【仮面の騎士王】
「ケイト・・」


「あっ」


 レイフの熱い吐息を肌で感じる。艶のある声で自分の名前をささやかれ、ケイトリンは、思わず首をすくめた。


「耳が感じるのか?」


「か、感じるって」


 今までに体験したことのない何かが、身体の中心から溢れてくる。レイフの言葉の意味を完全には理解できなかったが、ケイトリンは、それがとても恥ずかしいことのように思えてレイフから体を離そうともがいた。


「レイフさま、おやめくださ、んっ」


 潤んだ瞳で抗議することが、逆の結果をもたらすとも知らず、ケイトリンはレイフが喜ぶ反応を返す。

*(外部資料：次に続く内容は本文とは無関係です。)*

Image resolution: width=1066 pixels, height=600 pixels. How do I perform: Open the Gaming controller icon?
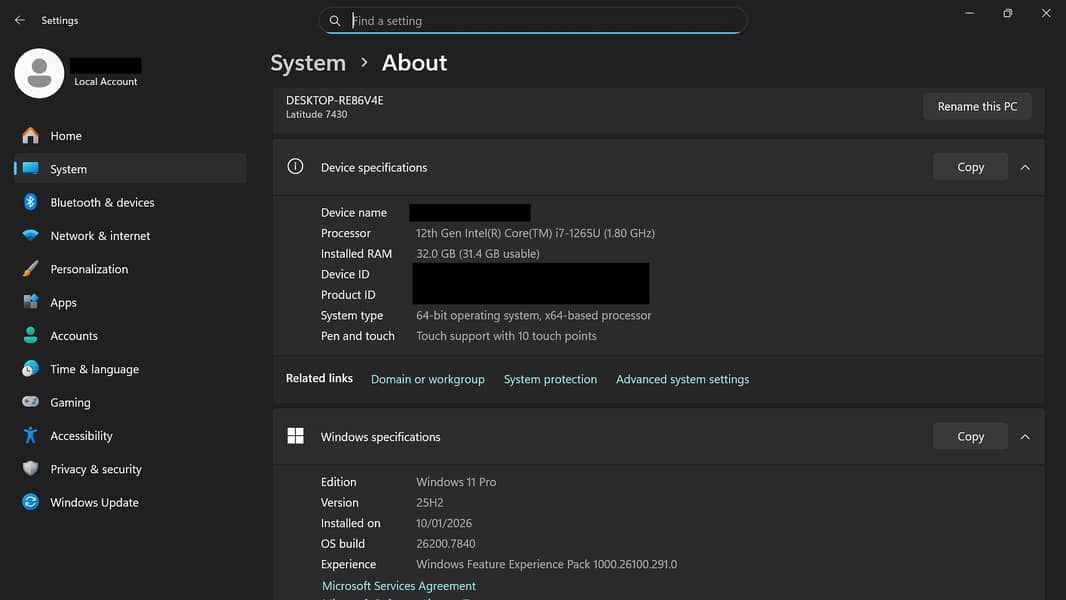31,402
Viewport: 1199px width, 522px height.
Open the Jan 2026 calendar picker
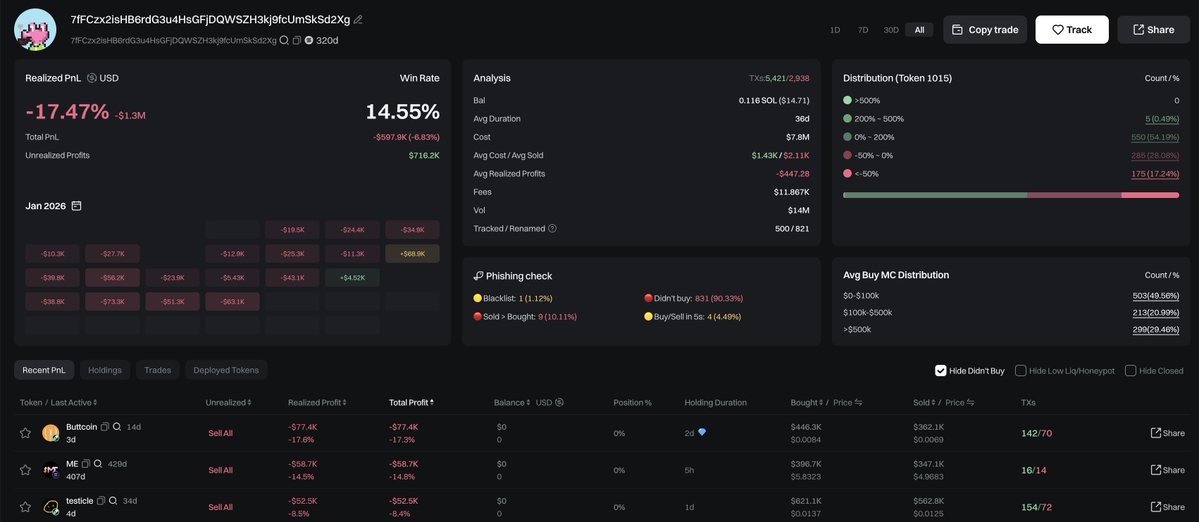76,206
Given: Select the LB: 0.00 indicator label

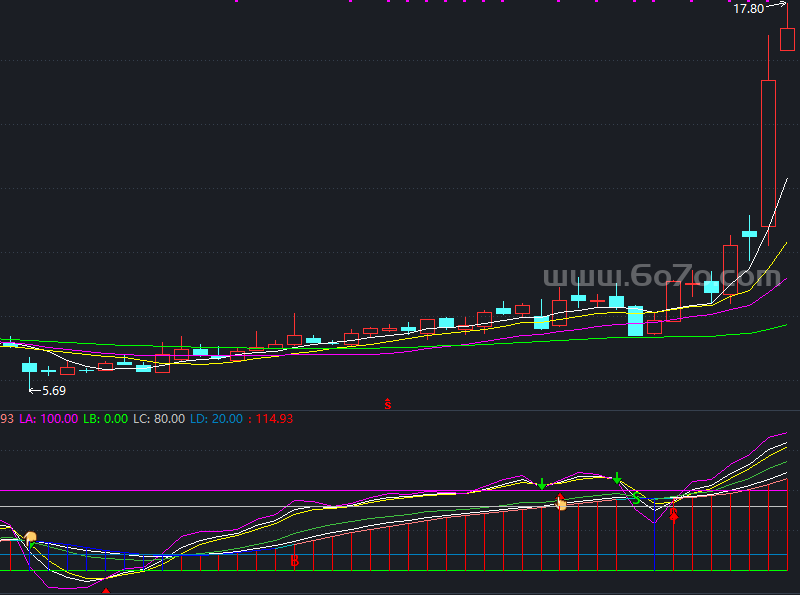Looking at the screenshot, I should coord(105,419).
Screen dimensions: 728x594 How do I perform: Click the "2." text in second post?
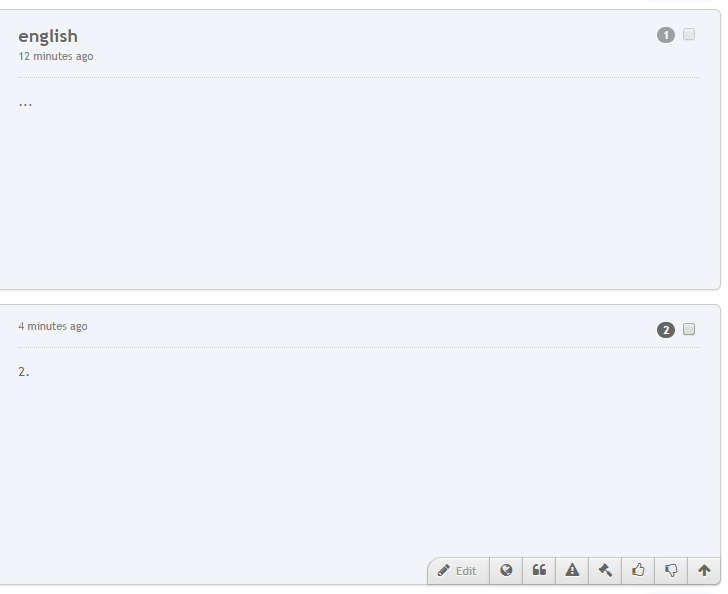(x=24, y=371)
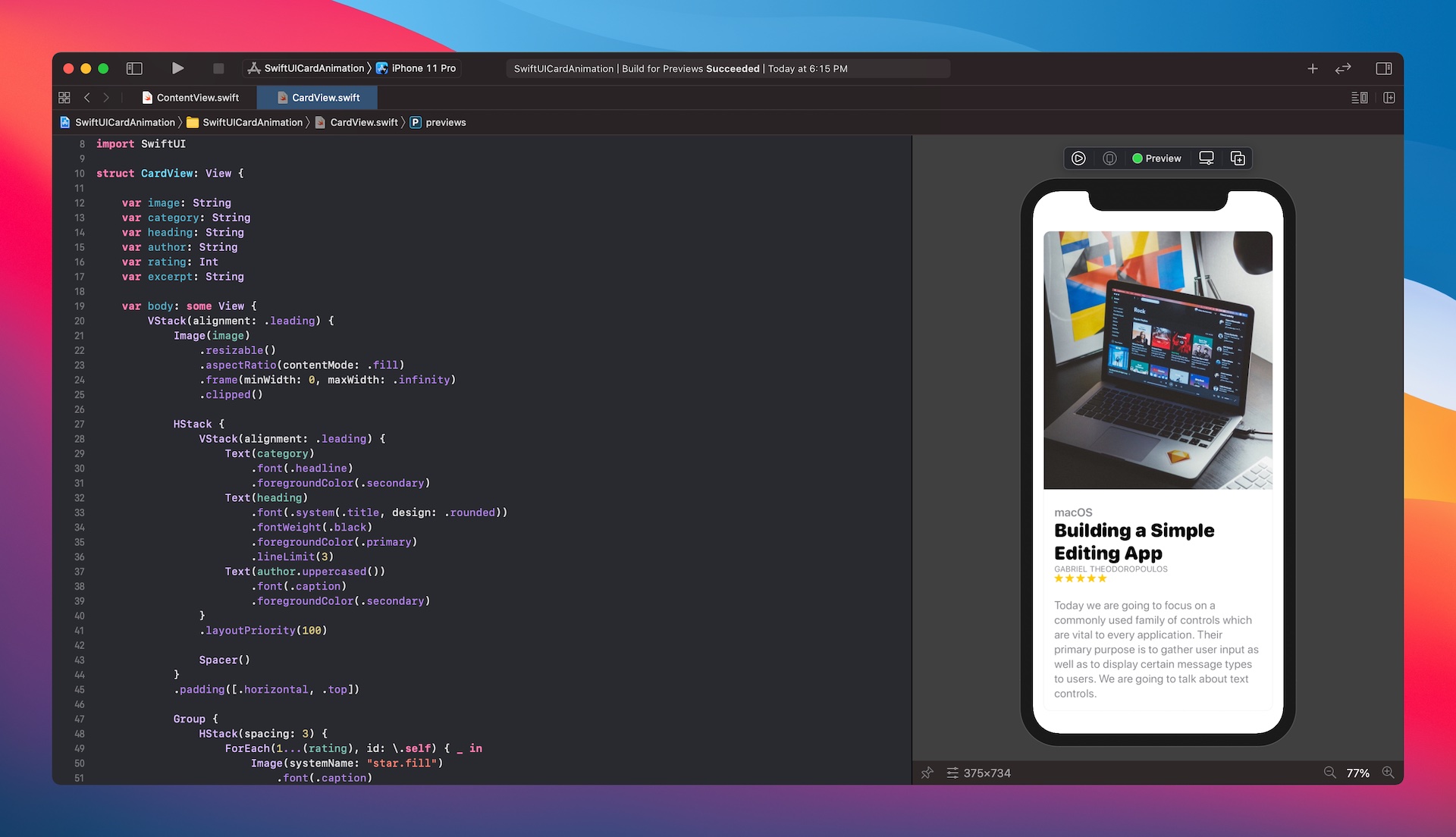The width and height of the screenshot is (1456, 837).
Task: Click line 20 VStack code area
Action: click(x=240, y=321)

 レイフは首筋と耳朶の間を何度も唇で往復しながら、次第に胸元へと顔をおろし、鎖骨に舌を這わせた。その間も、レイフは絡めた指先一本いっぽんをゆっくりと動かし、ケイトリンの掌を握りしめる。


 まるで、爪の先にまで神経が通っているようだ、とケイトリンは思った。こんなことをしている場合ではないのに、と思いながらも、レイフとの接触を自分の全身が喜んでいる気がして、ギュッと目を閉じた。


 レイフはそんなケイトリンの様子を見ながら、慎重に彼女の胸の間に顔を埋めるようにして、寝衣の上から唇を押し当てた。


「レ、レイフ様!」


 一瞬でケイトリンの首までが羞恥で薔薇色に染まる。